======== Source material

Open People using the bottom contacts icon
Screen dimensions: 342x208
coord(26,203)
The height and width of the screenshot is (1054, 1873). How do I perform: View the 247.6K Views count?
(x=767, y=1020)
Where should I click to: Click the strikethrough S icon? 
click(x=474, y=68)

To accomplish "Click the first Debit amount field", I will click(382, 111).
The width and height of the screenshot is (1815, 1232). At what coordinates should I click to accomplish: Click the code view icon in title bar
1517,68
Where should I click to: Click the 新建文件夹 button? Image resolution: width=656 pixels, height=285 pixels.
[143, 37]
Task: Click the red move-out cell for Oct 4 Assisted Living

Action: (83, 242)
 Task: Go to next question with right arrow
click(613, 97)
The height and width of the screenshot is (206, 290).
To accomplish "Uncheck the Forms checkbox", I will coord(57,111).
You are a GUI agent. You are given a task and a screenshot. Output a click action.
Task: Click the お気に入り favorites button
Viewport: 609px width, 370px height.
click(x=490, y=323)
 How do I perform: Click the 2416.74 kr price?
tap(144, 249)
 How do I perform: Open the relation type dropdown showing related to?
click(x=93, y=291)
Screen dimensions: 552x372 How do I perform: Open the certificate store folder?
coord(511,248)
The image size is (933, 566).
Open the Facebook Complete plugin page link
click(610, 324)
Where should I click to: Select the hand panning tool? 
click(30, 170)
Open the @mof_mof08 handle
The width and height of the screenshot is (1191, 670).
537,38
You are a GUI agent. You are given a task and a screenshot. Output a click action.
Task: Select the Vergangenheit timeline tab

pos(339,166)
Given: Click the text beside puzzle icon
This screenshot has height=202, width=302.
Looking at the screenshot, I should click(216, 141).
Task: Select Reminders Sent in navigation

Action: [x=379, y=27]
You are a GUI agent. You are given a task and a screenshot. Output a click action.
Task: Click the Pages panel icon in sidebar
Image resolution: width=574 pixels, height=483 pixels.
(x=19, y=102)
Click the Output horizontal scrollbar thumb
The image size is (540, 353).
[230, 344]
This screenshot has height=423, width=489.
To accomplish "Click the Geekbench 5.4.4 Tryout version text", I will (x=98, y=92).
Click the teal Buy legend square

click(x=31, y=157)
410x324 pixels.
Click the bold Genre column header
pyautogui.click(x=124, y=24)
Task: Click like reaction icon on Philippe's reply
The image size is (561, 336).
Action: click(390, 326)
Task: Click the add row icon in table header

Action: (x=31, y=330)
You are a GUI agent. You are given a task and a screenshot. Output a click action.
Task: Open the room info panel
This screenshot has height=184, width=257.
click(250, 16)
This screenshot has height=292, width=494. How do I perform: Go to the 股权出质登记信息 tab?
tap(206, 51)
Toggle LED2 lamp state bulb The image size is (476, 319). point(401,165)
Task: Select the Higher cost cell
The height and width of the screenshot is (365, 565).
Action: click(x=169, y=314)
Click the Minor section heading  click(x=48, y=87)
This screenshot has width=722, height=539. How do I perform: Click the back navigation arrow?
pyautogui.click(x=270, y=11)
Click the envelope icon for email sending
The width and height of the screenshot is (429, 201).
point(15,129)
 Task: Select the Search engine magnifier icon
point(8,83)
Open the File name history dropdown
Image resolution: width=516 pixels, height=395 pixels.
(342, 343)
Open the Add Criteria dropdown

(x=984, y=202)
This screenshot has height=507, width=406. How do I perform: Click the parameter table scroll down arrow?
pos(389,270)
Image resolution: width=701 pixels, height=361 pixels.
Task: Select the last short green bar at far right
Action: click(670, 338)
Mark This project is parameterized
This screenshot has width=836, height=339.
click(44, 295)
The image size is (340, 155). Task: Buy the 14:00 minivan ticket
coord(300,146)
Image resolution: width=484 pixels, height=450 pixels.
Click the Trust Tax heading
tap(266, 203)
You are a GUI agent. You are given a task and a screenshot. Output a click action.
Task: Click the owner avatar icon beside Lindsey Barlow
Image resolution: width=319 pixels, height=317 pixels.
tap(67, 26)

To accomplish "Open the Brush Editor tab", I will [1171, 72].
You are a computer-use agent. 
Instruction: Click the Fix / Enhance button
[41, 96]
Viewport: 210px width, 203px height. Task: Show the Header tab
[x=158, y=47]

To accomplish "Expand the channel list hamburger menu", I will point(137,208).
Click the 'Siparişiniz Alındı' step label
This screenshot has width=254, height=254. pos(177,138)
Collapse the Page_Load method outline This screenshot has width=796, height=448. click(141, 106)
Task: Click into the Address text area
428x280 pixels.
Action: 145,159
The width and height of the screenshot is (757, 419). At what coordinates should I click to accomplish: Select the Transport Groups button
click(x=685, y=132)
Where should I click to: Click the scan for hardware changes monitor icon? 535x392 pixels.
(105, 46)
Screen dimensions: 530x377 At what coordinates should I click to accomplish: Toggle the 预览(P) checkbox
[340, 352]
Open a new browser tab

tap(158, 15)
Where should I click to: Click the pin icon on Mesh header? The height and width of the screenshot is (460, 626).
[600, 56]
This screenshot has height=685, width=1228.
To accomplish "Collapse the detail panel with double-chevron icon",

================

§ **Exercise**
Please repeat every entry, exactly as it was written.

§ **Answer section**
Open People using the bottom contacts icon
Screen dimensions: 342x208
coord(26,203)
The height and width of the screenshot is (1054, 1873). How do I perform: View the 247.6K Views count?
(x=767, y=1020)
Where should I click to: Click the strikethrough S icon? 
click(x=474, y=68)

To accomplish "Click the first Debit amount field", I will click(382, 111).
The width and height of the screenshot is (1815, 1232). At what coordinates should I click to accomplish: Click the code view icon in title bar
1517,68
Where should I click to: Click the 新建文件夹 button? Image resolution: width=656 pixels, height=285 pixels.
[143, 37]
Task: Click the red move-out cell for Oct 4 Assisted Living

Action: (83, 242)
 Task: Go to next question with right arrow
click(613, 97)
The height and width of the screenshot is (206, 290).
To accomplish "Uncheck the Forms checkbox", I will coord(57,111).
You are a GUI agent. You are given a task and a screenshot. Output a click action.
Task: Click the お気に入り favorites button
Viewport: 609px width, 370px height.
click(x=490, y=323)
 How do I perform: Click the 2416.74 kr price?
tap(144, 249)
 How do I perform: Open the relation type dropdown showing related to?
click(x=93, y=291)
Screen dimensions: 552x372 How do I perform: Open the certificate store folder?
coord(511,248)
The image size is (933, 566).
Open the Facebook Complete plugin page link
click(610, 324)
Where should I click to: Select the hand panning tool? 
click(30, 170)
Open the @mof_mof08 handle
The width and height of the screenshot is (1191, 670).
537,38
You are a GUI agent. You are given a task and a screenshot. Output a click action.
Task: Select the Vergangenheit timeline tab

pos(339,166)
Given: Click the text beside puzzle icon
This screenshot has height=202, width=302.
Looking at the screenshot, I should click(216, 141).
Task: Select Reminders Sent in navigation

Action: [x=379, y=27]
You are a GUI agent. You are given a task and a screenshot. Output a click action.
Task: Click the Pages panel icon in sidebar
Image resolution: width=574 pixels, height=483 pixels.
(x=19, y=102)
Click the Output horizontal scrollbar thumb
The image size is (540, 353).
[230, 344]
This screenshot has height=423, width=489.
To accomplish "Click the Geekbench 5.4.4 Tryout version text", I will (x=98, y=92).
Click the teal Buy legend square

click(x=31, y=157)
410x324 pixels.
Click the bold Genre column header
pyautogui.click(x=124, y=24)
Task: Click like reaction icon on Philippe's reply
The image size is (561, 336).
Action: click(390, 326)
Task: Click the add row icon in table header

Action: (x=31, y=330)
You are a GUI agent. You are given a task and a screenshot. Output a click action.
Task: Open the room info panel
This screenshot has height=184, width=257.
click(250, 16)
This screenshot has height=292, width=494. How do I perform: Go to the 股权出质登记信息 tab?
tap(206, 51)
Toggle LED2 lamp state bulb The image size is (476, 319). point(401,165)
Task: Select the Higher cost cell
The height and width of the screenshot is (365, 565).
Action: click(x=169, y=314)
Click the Minor section heading  click(x=48, y=87)
This screenshot has width=722, height=539. How do I perform: Click the back navigation arrow?
pyautogui.click(x=270, y=11)
Click the envelope icon for email sending
The width and height of the screenshot is (429, 201).
point(15,129)
 Task: Select the Search engine magnifier icon
point(8,83)
Open the File name history dropdown
Image resolution: width=516 pixels, height=395 pixels.
(342, 343)
Open the Add Criteria dropdown

(x=984, y=202)
This screenshot has height=507, width=406. How do I perform: Click the parameter table scroll down arrow?
pos(389,270)
Image resolution: width=701 pixels, height=361 pixels.
Task: Select the last short green bar at far right
Action: click(670, 338)
Mark This project is parameterized
This screenshot has width=836, height=339.
click(44, 295)
The image size is (340, 155). Task: Buy the 14:00 minivan ticket
coord(300,146)
Image resolution: width=484 pixels, height=450 pixels.
Click the Trust Tax heading
tap(266, 203)
You are a GUI agent. You are given a task and a screenshot. Output a click action.
Task: Click the owner avatar icon beside Lindsey Barlow
Image resolution: width=319 pixels, height=317 pixels.
tap(67, 26)

To accomplish "Open the Brush Editor tab", I will [1171, 72].
You are a computer-use agent. 
Instruction: Click the Fix / Enhance button
[41, 96]
Viewport: 210px width, 203px height. Task: Show the Header tab
[x=158, y=47]

To accomplish "Expand the channel list hamburger menu", I will point(137,208).
Click the 'Siparişiniz Alındı' step label
This screenshot has width=254, height=254. pos(177,138)
Collapse the Page_Load method outline This screenshot has width=796, height=448. click(141, 106)
Task: Click into the Address text area
428x280 pixels.
Action: 145,159
The width and height of the screenshot is (757, 419). At what coordinates should I click to accomplish: Select the Transport Groups button
click(x=685, y=132)
Where should I click to: Click the scan for hardware changes monitor icon? 535x392 pixels.
(105, 46)
Screen dimensions: 530x377 At what coordinates should I click to accomplish: Toggle the 预览(P) checkbox
[340, 352]
Open a new browser tab

tap(158, 15)
Where should I click to: Click the pin icon on Mesh header? The height and width of the screenshot is (460, 626).
[600, 56]
This screenshot has height=685, width=1228.
To accomplish "Collapse the detail panel with double-chevron icon",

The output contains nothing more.